Dataset entries:
====================

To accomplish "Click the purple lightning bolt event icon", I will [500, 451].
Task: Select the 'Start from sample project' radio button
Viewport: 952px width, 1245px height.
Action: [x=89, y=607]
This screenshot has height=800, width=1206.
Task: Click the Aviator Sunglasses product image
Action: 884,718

====================

Every entry should be printed again exactly as it stands.

- TASK RESULT -
To accomplish "Click the purple lightning bolt event icon", I will [500, 451].
Task: Select the 'Start from sample project' radio button
Viewport: 952px width, 1245px height.
Action: [x=89, y=607]
This screenshot has height=800, width=1206.
Task: Click the Aviator Sunglasses product image
Action: 884,718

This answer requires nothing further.